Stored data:
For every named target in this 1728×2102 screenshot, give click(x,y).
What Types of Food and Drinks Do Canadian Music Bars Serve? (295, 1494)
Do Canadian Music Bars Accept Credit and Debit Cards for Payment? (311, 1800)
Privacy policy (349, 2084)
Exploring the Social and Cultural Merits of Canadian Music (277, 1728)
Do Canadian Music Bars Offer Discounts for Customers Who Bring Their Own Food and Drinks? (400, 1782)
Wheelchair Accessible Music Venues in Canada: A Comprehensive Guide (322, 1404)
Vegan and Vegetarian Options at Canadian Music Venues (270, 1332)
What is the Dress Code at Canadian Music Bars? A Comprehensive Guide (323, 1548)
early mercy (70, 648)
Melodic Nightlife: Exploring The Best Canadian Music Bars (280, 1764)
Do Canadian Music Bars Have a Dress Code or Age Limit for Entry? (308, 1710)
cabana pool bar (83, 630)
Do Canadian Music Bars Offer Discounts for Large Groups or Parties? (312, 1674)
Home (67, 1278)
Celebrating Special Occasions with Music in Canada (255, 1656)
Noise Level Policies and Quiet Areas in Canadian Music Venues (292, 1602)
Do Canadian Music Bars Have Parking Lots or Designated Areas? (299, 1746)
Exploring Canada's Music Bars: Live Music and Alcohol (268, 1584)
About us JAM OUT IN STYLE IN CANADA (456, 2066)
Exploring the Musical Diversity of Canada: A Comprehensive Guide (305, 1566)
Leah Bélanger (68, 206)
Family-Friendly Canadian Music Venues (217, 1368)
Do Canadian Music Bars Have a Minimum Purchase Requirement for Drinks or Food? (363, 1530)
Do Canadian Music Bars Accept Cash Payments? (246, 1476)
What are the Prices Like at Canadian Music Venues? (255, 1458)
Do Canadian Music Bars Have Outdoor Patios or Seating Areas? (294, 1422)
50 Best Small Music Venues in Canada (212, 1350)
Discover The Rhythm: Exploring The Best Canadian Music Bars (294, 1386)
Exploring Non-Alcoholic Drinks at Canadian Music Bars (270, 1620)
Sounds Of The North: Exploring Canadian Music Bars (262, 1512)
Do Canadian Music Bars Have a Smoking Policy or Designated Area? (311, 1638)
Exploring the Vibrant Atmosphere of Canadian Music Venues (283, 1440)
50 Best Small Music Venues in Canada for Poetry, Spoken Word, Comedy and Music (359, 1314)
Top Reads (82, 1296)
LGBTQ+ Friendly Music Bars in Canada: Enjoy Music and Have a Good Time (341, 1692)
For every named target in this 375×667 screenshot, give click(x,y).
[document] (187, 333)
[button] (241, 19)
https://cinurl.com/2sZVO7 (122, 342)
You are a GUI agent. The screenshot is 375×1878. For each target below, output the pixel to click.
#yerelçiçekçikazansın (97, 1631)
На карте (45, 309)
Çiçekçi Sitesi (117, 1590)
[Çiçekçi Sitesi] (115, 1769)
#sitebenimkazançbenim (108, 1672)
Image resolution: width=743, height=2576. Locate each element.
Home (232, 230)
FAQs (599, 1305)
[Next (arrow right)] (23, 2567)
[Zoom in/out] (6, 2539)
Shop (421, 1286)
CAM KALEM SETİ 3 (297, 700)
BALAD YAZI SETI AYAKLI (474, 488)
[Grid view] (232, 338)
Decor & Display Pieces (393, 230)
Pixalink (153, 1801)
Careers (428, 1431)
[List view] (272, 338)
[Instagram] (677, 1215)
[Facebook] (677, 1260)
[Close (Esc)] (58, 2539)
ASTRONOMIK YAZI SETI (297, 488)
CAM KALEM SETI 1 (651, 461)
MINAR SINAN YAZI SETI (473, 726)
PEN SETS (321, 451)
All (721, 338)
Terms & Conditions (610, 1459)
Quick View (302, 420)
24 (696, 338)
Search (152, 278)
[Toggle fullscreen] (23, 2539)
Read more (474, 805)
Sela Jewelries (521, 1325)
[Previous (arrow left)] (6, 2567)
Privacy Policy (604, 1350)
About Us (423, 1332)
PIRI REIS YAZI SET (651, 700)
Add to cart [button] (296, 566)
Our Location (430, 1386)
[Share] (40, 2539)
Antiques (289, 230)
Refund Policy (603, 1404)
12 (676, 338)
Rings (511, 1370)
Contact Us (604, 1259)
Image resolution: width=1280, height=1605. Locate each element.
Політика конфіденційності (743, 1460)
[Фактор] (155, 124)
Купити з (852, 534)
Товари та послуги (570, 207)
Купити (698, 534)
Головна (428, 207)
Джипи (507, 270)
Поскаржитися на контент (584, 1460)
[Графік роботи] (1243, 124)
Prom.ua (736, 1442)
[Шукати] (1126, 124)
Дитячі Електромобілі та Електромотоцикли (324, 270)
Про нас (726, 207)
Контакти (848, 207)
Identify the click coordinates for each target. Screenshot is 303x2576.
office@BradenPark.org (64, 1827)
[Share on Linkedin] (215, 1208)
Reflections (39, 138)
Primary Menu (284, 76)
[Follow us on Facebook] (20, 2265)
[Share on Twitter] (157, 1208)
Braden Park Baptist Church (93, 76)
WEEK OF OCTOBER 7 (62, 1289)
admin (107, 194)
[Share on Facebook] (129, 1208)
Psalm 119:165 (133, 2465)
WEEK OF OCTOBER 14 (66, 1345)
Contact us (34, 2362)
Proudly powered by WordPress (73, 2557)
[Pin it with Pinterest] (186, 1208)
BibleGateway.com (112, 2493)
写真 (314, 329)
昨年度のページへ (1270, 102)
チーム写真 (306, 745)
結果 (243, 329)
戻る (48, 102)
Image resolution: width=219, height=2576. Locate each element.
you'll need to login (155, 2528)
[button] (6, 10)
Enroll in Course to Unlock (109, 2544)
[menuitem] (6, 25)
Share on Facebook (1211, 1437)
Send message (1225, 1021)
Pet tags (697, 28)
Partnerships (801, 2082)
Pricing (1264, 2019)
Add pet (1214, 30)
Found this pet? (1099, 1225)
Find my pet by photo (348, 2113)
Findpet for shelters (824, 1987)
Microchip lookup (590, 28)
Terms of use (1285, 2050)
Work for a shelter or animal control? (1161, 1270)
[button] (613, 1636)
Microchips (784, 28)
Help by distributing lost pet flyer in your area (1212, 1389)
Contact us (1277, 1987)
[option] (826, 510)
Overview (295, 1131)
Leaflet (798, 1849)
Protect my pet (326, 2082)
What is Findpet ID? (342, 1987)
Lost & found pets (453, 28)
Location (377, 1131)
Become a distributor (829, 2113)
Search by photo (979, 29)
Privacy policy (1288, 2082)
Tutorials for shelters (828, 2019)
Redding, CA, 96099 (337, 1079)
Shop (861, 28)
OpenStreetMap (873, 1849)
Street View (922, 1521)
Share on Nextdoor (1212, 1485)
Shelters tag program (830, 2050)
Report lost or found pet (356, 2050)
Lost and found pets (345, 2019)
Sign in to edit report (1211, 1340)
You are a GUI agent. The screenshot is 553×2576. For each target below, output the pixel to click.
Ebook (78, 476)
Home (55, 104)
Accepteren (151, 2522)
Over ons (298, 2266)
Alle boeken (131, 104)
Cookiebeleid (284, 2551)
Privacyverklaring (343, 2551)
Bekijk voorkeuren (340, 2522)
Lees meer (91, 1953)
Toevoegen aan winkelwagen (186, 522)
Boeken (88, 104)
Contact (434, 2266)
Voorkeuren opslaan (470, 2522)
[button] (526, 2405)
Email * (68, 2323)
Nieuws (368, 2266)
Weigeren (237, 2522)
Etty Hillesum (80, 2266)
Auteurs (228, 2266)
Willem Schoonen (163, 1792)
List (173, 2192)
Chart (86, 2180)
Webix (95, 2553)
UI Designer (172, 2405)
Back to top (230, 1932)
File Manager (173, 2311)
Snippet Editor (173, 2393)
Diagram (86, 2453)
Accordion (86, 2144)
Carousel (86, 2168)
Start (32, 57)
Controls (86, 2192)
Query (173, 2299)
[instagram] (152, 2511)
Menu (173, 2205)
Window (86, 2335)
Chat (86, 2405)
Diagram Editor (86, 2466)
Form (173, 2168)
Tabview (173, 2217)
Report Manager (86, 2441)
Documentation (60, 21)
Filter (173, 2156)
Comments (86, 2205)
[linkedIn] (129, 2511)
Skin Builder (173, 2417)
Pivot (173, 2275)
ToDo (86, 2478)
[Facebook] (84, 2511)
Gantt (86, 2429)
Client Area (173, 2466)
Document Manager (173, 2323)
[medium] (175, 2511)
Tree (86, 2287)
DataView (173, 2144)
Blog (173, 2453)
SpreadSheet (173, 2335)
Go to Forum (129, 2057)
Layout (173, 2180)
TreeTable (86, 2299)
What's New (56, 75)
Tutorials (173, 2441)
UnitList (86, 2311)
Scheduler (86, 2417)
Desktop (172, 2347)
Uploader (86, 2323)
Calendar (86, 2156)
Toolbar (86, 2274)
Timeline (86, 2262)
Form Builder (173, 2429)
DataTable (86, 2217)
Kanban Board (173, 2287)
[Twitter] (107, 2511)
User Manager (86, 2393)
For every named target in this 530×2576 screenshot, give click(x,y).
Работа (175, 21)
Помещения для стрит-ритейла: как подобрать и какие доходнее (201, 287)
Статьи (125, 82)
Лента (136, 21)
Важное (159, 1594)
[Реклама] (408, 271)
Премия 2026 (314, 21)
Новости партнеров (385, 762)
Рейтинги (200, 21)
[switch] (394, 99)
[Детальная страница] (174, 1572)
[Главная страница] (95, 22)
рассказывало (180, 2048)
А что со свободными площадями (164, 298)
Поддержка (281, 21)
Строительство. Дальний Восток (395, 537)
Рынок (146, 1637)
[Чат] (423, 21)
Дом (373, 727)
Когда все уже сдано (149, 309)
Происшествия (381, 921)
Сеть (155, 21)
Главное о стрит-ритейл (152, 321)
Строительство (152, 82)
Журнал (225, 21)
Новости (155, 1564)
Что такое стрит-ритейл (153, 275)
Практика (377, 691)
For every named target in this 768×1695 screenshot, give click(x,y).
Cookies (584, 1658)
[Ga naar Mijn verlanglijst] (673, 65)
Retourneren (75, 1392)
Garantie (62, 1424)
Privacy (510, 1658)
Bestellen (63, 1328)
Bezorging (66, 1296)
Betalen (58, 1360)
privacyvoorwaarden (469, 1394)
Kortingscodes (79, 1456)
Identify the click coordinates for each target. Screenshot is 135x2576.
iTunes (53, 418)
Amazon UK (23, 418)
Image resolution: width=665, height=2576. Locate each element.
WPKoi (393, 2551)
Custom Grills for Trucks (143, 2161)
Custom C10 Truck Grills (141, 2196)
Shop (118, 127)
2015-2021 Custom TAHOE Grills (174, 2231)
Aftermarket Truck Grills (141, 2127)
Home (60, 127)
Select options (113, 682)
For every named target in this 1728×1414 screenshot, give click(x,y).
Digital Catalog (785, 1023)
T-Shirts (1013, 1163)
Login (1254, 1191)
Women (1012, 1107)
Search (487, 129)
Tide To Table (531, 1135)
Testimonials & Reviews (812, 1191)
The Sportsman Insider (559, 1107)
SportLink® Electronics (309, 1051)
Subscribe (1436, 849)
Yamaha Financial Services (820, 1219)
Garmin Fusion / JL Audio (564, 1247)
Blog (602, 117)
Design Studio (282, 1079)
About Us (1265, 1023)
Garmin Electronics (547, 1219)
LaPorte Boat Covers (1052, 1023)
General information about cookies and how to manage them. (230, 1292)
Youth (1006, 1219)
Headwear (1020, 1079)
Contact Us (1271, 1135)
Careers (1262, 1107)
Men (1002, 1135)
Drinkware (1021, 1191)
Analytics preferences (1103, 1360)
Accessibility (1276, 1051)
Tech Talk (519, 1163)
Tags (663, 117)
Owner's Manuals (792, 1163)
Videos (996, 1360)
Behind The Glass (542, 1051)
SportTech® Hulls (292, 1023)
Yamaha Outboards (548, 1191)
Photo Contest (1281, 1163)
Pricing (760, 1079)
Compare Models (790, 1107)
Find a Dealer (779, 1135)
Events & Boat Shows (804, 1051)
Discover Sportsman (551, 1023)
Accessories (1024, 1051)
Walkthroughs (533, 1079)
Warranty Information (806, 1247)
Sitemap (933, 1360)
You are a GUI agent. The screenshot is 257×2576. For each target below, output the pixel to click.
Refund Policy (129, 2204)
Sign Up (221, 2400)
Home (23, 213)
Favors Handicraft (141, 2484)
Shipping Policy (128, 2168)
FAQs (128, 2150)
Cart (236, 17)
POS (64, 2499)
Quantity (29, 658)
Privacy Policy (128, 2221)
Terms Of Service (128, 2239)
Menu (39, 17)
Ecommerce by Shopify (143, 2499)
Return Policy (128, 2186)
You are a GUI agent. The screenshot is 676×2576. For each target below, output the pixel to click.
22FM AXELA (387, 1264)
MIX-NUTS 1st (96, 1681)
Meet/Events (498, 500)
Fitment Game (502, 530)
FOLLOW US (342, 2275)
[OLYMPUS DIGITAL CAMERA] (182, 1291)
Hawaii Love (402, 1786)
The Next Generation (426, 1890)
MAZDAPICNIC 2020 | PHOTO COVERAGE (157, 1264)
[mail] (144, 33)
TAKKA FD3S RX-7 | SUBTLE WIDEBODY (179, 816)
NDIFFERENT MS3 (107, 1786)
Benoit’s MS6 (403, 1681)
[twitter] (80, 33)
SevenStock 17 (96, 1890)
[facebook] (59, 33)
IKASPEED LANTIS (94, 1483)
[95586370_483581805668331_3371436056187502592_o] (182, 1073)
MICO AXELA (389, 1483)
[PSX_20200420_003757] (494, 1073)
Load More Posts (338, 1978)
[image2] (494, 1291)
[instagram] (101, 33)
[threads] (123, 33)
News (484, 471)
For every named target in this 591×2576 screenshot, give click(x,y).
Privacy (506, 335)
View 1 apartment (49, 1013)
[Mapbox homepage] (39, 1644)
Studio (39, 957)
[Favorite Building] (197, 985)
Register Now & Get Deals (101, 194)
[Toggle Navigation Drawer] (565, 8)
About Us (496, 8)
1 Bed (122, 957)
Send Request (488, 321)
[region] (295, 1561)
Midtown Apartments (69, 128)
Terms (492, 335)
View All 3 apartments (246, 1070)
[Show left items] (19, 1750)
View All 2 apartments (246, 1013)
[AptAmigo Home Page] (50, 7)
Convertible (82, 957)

### Task instructions
Where a line in the records above contains the string "Areas", return that line.

### Finished task
Noise Level Policies and Quiet Areas in Canadian Music Venues (292, 1602)
Do Canadian Music Bars Have Parking Lots or Designated Areas? (299, 1746)
Do Canadian Music Bars Have Outdoor Patios or Seating Areas? (294, 1422)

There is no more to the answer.